In the summer, scientists will open historical sites and present a Hussite seat in Prague
From the vicinity of the capital, researchers studied fragments from Brandýs nad Labem, Hostivice and Vliněvsi in the Mělník region. These were people living in Eneolithic cultures of bell-shaped cups and string pottery. In Brandýs, similarly to Ďáblice, these were fractions, the origin is dated to the Early Bronze Age.
Prehistoric connection with HIV
However, researchers from ARUP point out that this is not the only place where our ancient predecessor suffered from hepatitis B at dawn.
“From the territory of Bohemia, we have documented the occurrence of hepatitis B on several other skeletons, the oldest of which belongs to the Eneolithic culture of the Rivnice region and is dated to around 3,000 BC,” explained Michal Ernée.
The hepatitis B virus is highly resistant, surviving in a drop of dried blood for several weeks.
The results of the study mapped the way in which the virus spread in prehistoric times and its changes. “At the same time, however, they revealed unexpected patterns and overlaps to this day,” pointed out Eliška Zvolánková, a spokeswoman for the Academy of Sciences of the Czech Republic. The findings of the research show that the virus was present in Europe 10,000 years ago. That is, even before agriculture began to spread here. The scientist was surprised.
“We think of many human pathogens that they appeared after the agricultural way of life was used and spread. However, hepatitis B apparently affected the prehistoric populations of hunter-gatherers, “said Johannes Krause, director of the Department of Archaeogenetics at the German Planck Institute, which is at risk of research.
Women on the hunt. The provision of meat was not reserved for men, according to studies
Even the virus has undergone changes in ancient history. “In the second half of the 2nd millennium BC, a sudden decline in the diversity of hepatitis B variants,” the research concludes. All prehistoric variants, which then appeared in our latitudes, belong to the new lines. And they still prevail today.
It doesn’t have to be absolutely true. “But one of the original prehistoric variants seems to have survived – it has evolved into a rare genotype that has been ‘reborn’, apparently during the spread of HIV,” the study said. Whether this is really the case, I have to confirm further research.
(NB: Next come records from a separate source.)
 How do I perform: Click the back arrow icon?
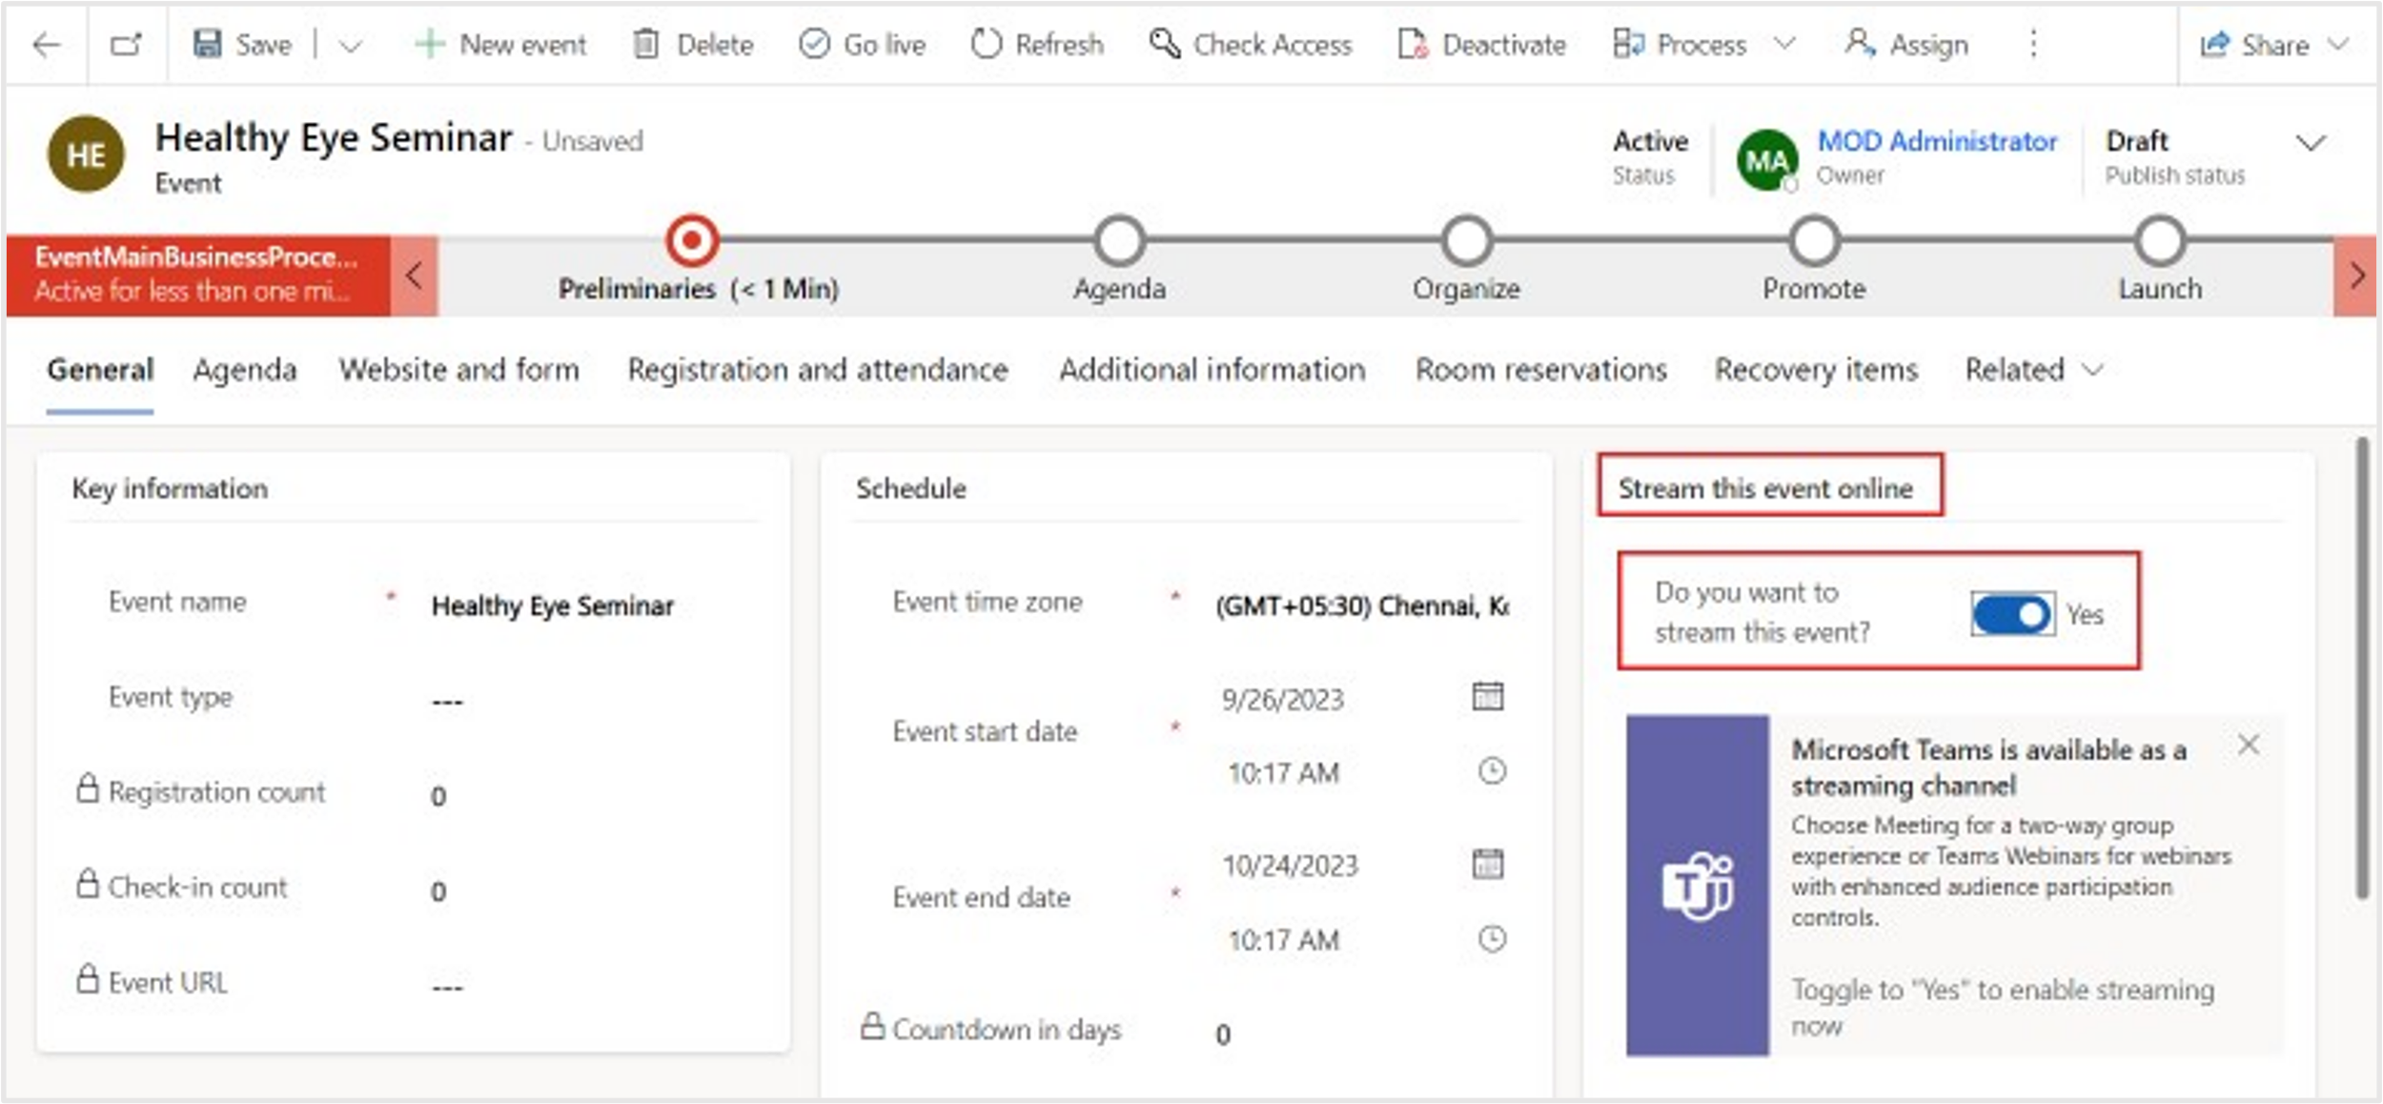[46, 45]
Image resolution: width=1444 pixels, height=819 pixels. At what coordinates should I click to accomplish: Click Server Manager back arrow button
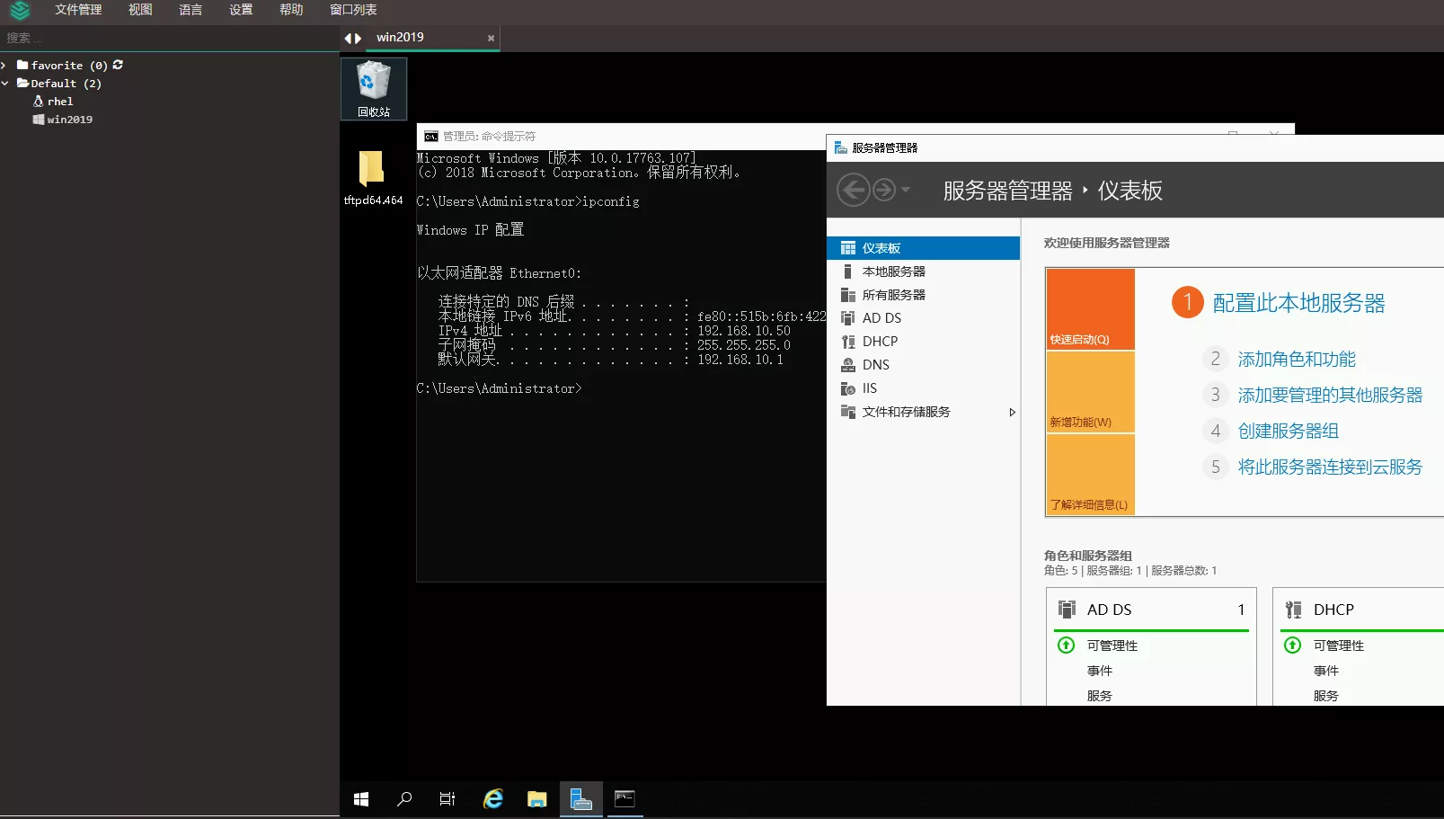pos(853,190)
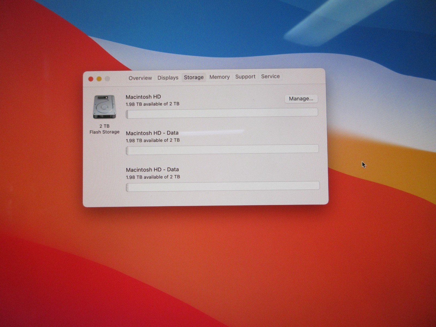Click the Macintosh HD storage usage bar
The height and width of the screenshot is (327, 436).
[x=222, y=113]
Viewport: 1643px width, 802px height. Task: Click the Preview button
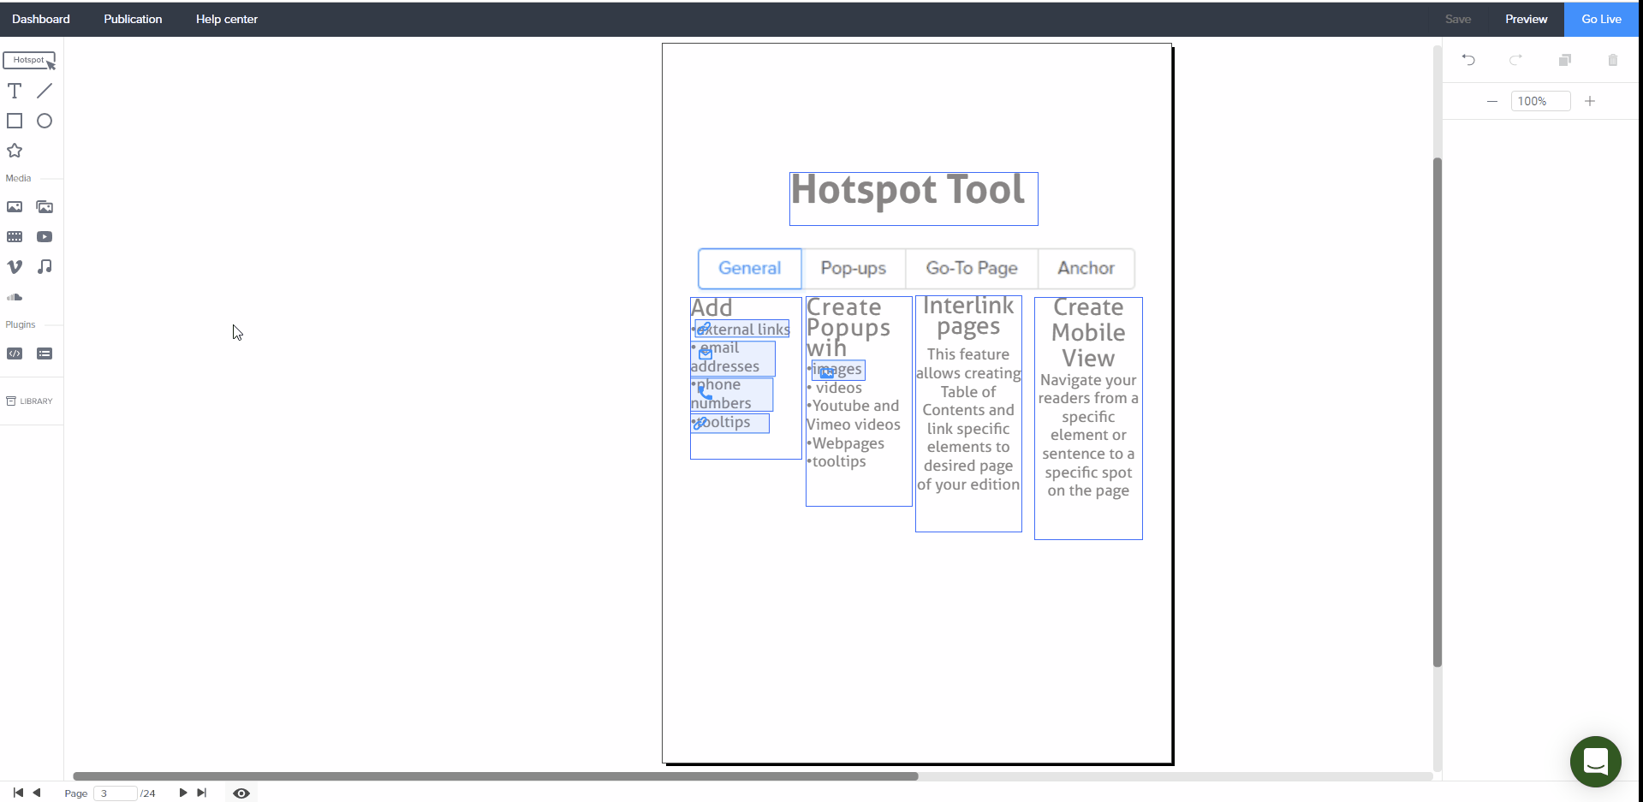click(x=1526, y=19)
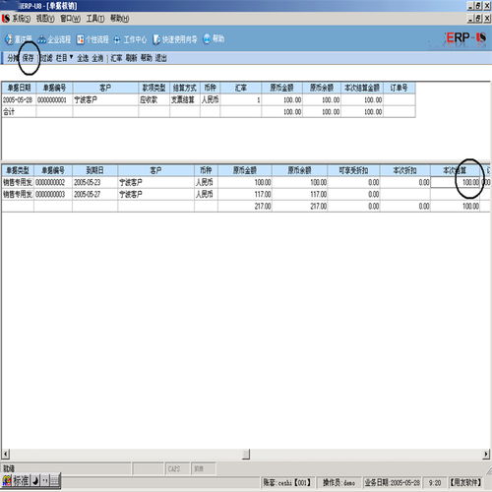The height and width of the screenshot is (492, 492).
Task: Click the 本次结算 cell showing 100.00
Action: (x=456, y=182)
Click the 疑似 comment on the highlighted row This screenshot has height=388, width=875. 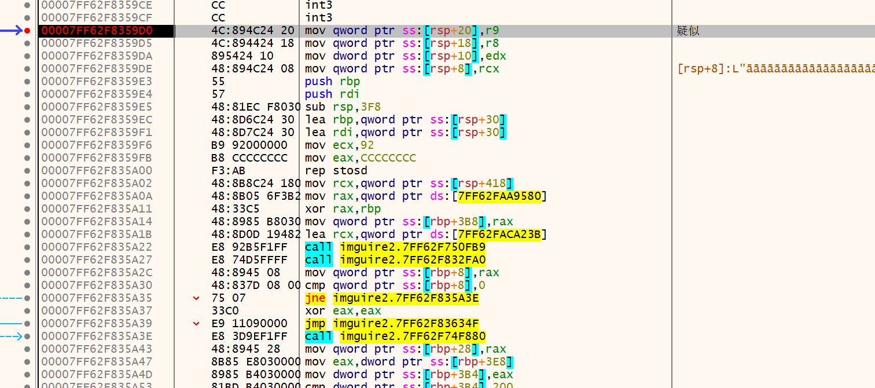pos(688,31)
Hundreds of sunken objects were discovered by archaeological research a few years ago in Ďáblice. The oldest of this localities appears to be a funeral district from the turn of the Stone and Bronze Ages, ie the period before 2,000 BC , ”The archaeologists report.
During the research of one of the localities in Hostivice, the researchers found 455 objects and 1,630 stake pits. In addition to storage pits and production facilities, they discovered a grave with the remains of an adult.
They found another grave in a common residential pit. For the most interesting discovery from Brandýs, experts are looking for a storage pit with the broken skeletons of two people. The site in Vlinevs is one of the most interesting of its kind, studied by archeology from the ARUP. They documented 304 graves and 57 housing estates containing human remains.